SNP genotyping-based haplotype blocks between LH and LN strains in RNO17 were identified by visual inspection for contiguous regions of polymorphism from the STAR SNP genotype panel [12]; the haplotype blocks are defined to be the regions between the flanking monomorphic SNPs surrounding the regions of polymorphic SNPs.

Variant confirmation

Seven non-synonymous variants on the haplotype blocks on RNO17 listed on Table 3 were confirmed by Sanger sequencing (Additional file 2: Table S2). Primers for these amplicons were designed by Primer-BLAST [67] using the region 1 Kb upstream and downstream of the variation as template, with M13 sequence (5′-TGT AAA ACG ACG GCC AGT-3′) tagged at the 5′ ends of the forward primer sequences and another M13 sequence (5′-GTG TGG AAT TGT GAG CGG -3′) tagged to the 5′ ends of the reverse primer sequences.
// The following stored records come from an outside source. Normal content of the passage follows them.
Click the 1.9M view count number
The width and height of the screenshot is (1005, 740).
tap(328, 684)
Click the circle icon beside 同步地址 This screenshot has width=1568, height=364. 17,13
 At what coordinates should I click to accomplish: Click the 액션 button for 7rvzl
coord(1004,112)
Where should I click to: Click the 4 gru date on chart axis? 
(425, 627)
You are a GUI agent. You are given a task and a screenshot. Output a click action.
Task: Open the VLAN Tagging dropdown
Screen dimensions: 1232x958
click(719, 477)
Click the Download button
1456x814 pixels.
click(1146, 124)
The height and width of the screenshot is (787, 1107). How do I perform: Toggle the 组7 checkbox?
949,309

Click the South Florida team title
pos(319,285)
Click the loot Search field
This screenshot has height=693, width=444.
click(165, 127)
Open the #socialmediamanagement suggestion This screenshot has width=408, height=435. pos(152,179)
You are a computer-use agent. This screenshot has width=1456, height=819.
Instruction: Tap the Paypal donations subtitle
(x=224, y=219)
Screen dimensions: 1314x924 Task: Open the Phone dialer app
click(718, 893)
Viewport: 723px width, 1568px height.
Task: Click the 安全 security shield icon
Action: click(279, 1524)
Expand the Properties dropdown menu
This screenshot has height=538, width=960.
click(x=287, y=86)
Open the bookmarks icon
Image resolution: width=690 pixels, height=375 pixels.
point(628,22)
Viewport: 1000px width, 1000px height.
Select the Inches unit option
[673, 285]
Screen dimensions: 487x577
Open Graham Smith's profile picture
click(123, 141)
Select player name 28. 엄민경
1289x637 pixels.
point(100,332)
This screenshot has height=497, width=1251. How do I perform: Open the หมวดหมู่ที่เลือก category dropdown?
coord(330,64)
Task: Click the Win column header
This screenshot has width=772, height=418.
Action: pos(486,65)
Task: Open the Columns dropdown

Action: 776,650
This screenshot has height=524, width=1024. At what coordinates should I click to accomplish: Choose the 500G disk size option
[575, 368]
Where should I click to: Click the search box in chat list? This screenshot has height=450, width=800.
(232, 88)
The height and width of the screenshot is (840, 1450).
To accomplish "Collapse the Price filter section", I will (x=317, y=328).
Sequence was based on the rn4 assembly, with the exception of one amplicon. Because the flanking region downstream of the variation at 17:43,278,266 contained a large stretch of gaps in the rn4 assembly, the sequencing primer set for this variation was designed using coordinating location in the rn5 assembly (17:40,575,021).

PCR amplification was performed and products were purified by gel electrophoresis and then sequenced bidirectionally using the M13 primers listed above using ABI 3730xl sequencer with BigDye version 3.1 chemistry (Life Technologies). Sequence traces were aligned to the genome using SeqMan version 9.1.0 (DNASTAR Inc., Madison, WI, USA). SNVs were validated if both strains had sequence passing QC and base-calling was unambiguous.

Data deposition and availability of supporting data

All sequence data was deposited in the EBI Sequence Read Archive with accession number ERP002160 (http://www.ebi.ac.uk/ena/data/view/ERP002160 webcite) as reported previously [13]. Sequence variants are available at the Rat Genome Database (RGD; http://rgd.mcw.edu/ webcite).

Competing interests

The authors declare they have no competing interests.

Authors’ contributions

MCJM performed all aspects of the OSD and downstream analyses and drafted the manuscript. SSA and TJA were responsible for the genome sequencing and identification of sequence variants. AEK oversaw the study, participated in its design and coordination and participated in the writing and editing of the manuscript. All authors read and approved the final manuscript.

Acknowledgements

We thank Janette Pettus for her helpful comments on this manuscript. This research was funded by NIH grants 5R01HL089895 and 5R21DK089417.